After a little more waiting, we got to see our baby girl.
Looking back, I wish they would’ve given us the info we needed while we waited, instead of waiting until we got to see Afton in recovery. My focus was on holding my baby as soon as possible. Nothing else mattered.
She woke up from anesthesia just fine. Unfortunately, she awoke without mommy or daddy there, so she was whimpering when we walked in. It was so pitiful. I scooped her up and held her for a while. Once we felt ready, we got her dressed and headed home.
The first 2-3 days at home were horrible. Sleeping at night was like having a newborn all over again. The cast just isn’t comfortable, and she can’t move as easy as she once did. The most frustrating part has been watching her struggle to do the things she had mastered. Rolling, sitting up, army crawling…the added weight of the cast and just the awkwardness of it has greatly hindered her mobility. We would sit next to her on the floor and she would just lay there. She would see something close by and try to roll to reach, and she couldn’t. She would get so upset, even throwing temper tantrums, because she couldn’t move. Our hearts just couldn’t handle it. These days were the darkest of valleys.

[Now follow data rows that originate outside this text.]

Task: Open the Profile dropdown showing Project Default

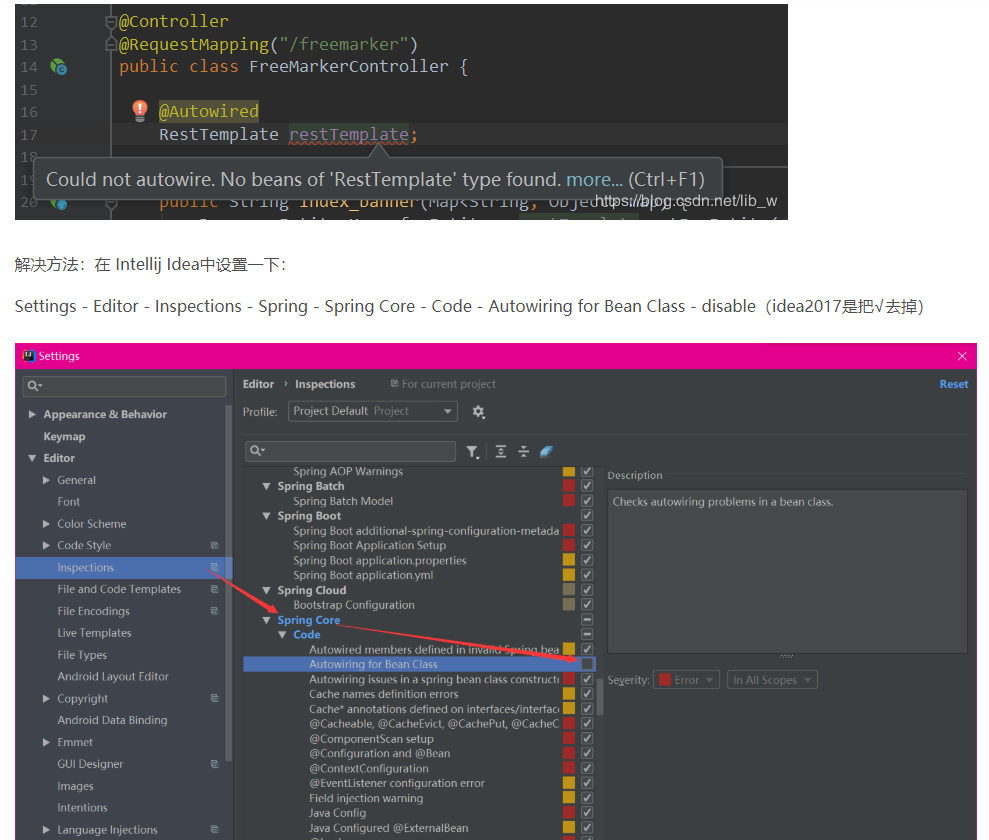Action: [371, 411]
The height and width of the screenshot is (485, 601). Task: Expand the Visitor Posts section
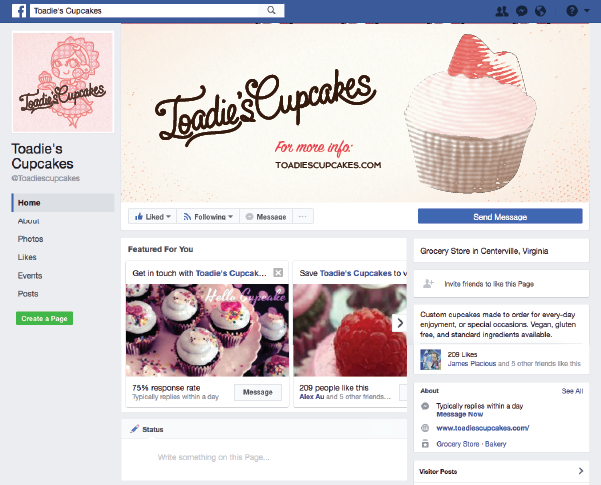point(581,471)
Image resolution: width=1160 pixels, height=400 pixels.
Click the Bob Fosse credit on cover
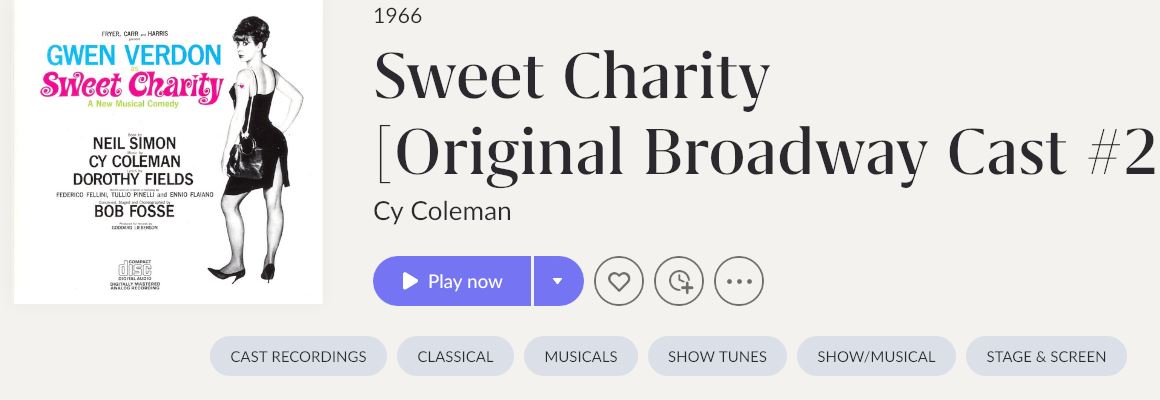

The past few days have been so much better, though. Her physical therapist came on Wednesday and was able to get her to roll and even army crawl! Who knew the power that some Cheerios could hold! Afton was a champ, and I didn’t feel one bit embarrassed for the tears in my eyes as I watched her army crawl. This mountaintop could barely contain how bright my baby was shining.

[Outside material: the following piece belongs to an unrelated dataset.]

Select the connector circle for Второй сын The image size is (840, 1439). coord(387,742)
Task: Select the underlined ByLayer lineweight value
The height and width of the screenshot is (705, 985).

We are thrilled to have found a network of people who are going through these same trials. It’s been really helpful learning the “tricks of the trade”.

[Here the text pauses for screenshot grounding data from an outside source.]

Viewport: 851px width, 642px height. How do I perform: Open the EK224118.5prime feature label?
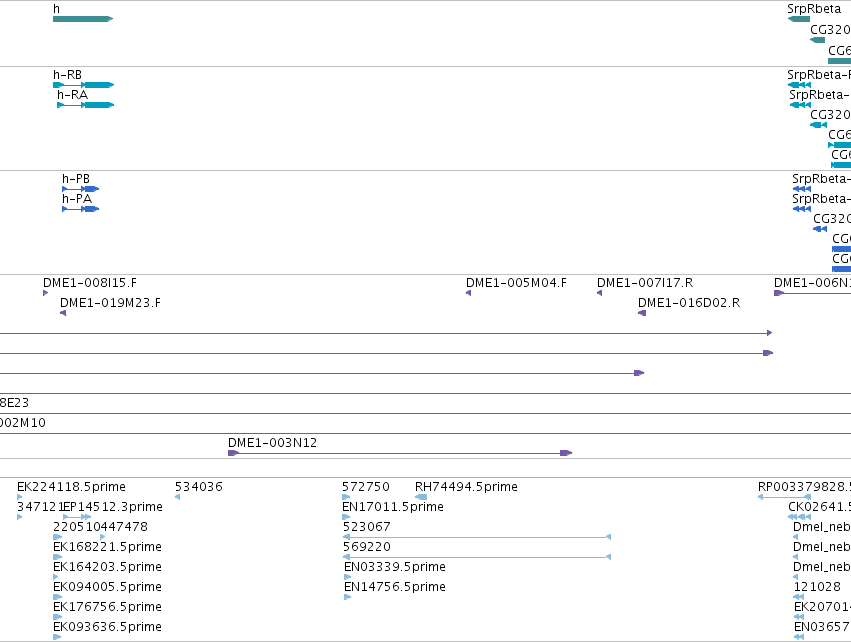[x=71, y=487]
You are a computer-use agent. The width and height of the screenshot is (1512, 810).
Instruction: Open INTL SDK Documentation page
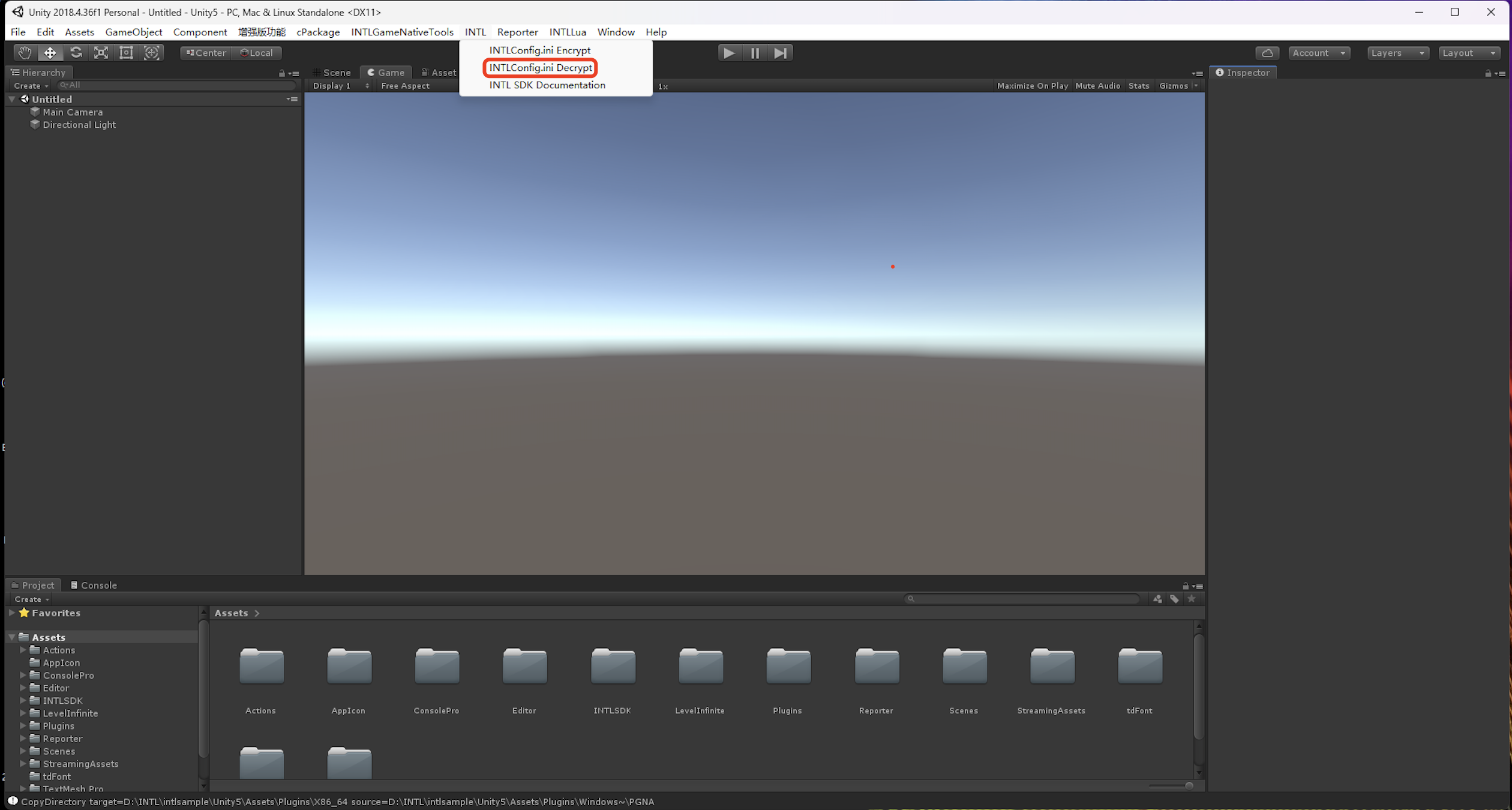[547, 85]
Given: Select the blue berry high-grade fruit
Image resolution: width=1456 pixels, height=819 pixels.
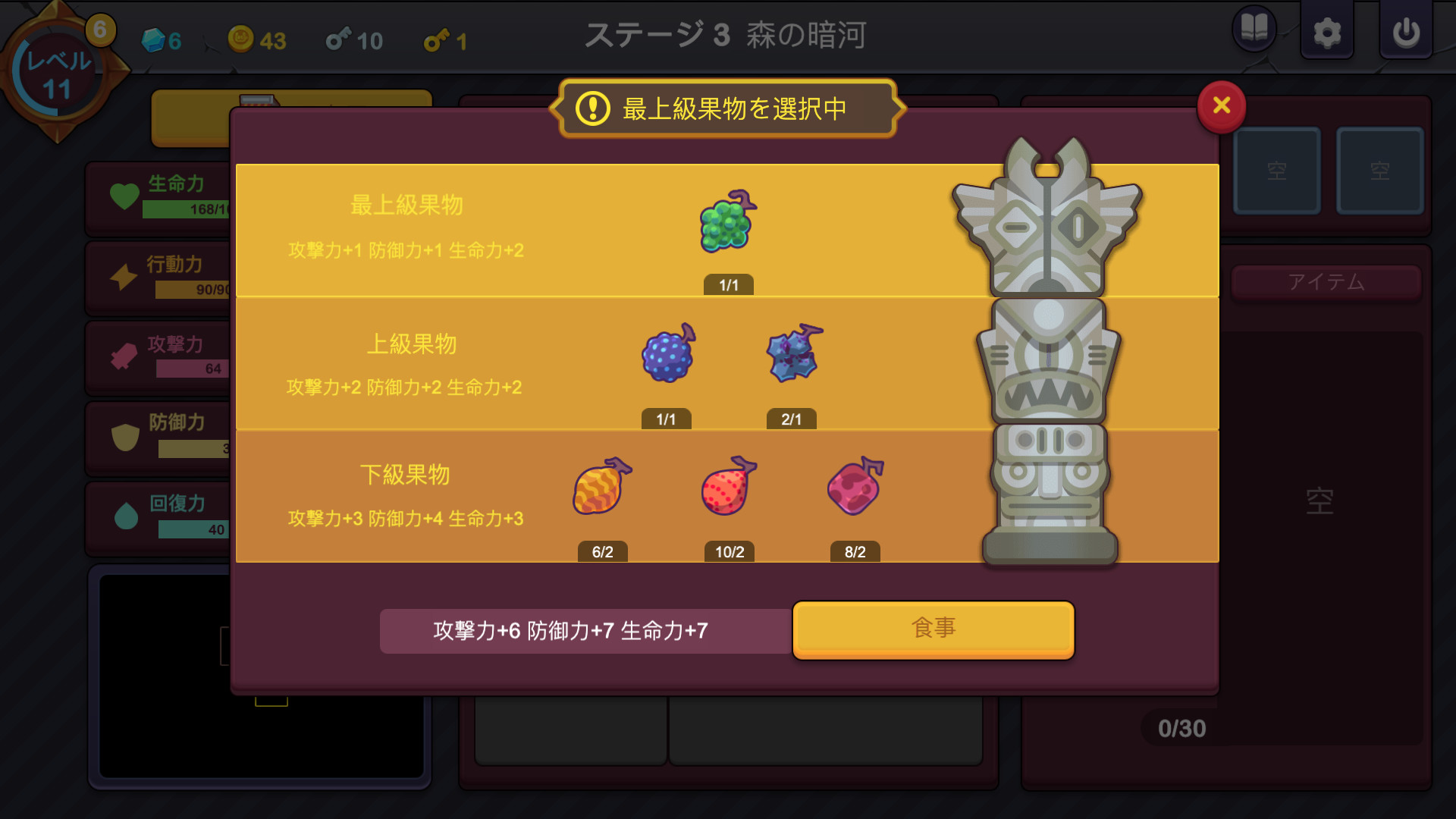Looking at the screenshot, I should (x=667, y=353).
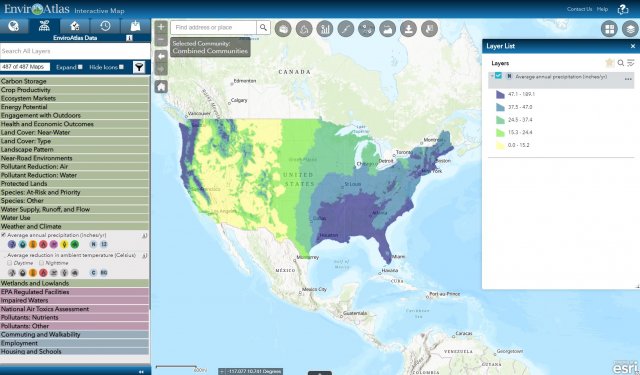Open the layer list stack icon
The image size is (640, 375).
631,29
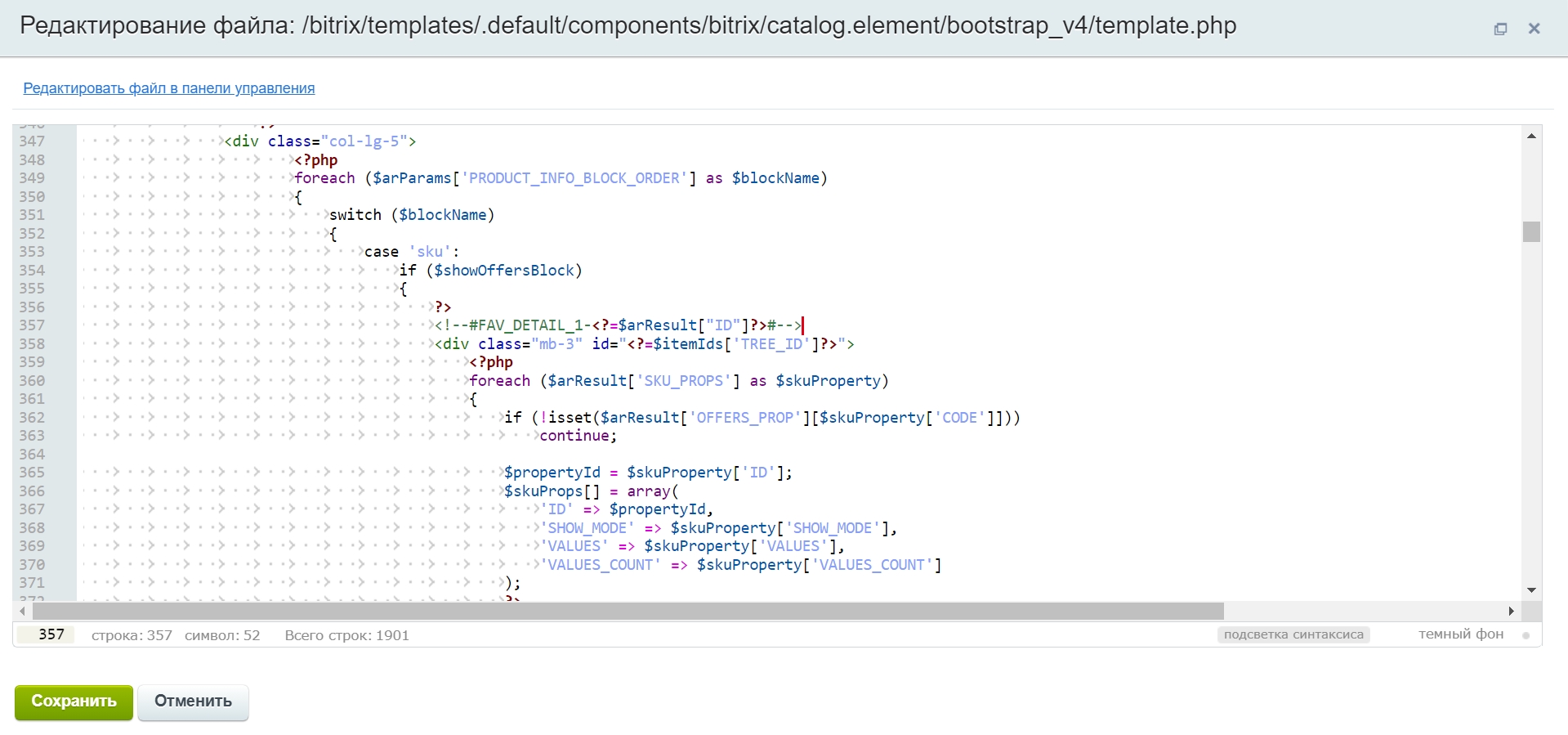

There are still things we are learning how to do daily. For example, it hasn’t been the easiest figuring out the best way to put her diaper on. This sounds silly, but it’s difficult because her cast can’t get wet/dirty. The cast also comes down pretty far at the bottom, so we have to get creative with it. We’re constantly worried about blowouts. I never thought I’d be putting a feminine product on my baby, but I have and will continue to do so! They help tremendously with the occasional blowout (we place it in the back of her cast – who knew!?)
It’s also been hard having a cast just because she sweats quite a bit. We had a couple of days where the weather was nice, and we were able to go outside and not worry about her sweating so much. She had a lot of fun at the zoo on one of those cooler days!
Since she can’t get wet, bath time has been interesting. She can’t get into the tub, so we give her sponge baths. We’ve purchased some long sleeve water proof bibs that she wears when it’s time to wash her hair. It seems to work really well! Josh and I are getting pretty good at it now. It definitely takes the two of us.
Now that it’s been a little over a week, it’s easier to talk about all of this.
In some ways, it seems crazy that we have been stressed and worried about a cast being put on our baby. I mean, it’s just a cast. Plaster, molded to fit onto our child’s body.
My child has scoliosis. She has to wear a cast. This is a big deal.
We are stressed and constantly praying that she won’t need casted for too long, or even have to undergo surgery when it’s all said and done.
We’re praying for a miracle. We know it can happen because we serve a God who has already given us a miracle. I get to rock that miracle to sleep every night.
Afton has been such a trooper through all of this. It’s amazing to me what she has already accomplished. I’m excited to see what else she’ll learn to do in the coming months!
Thank you for the prayers – they mean the world to us!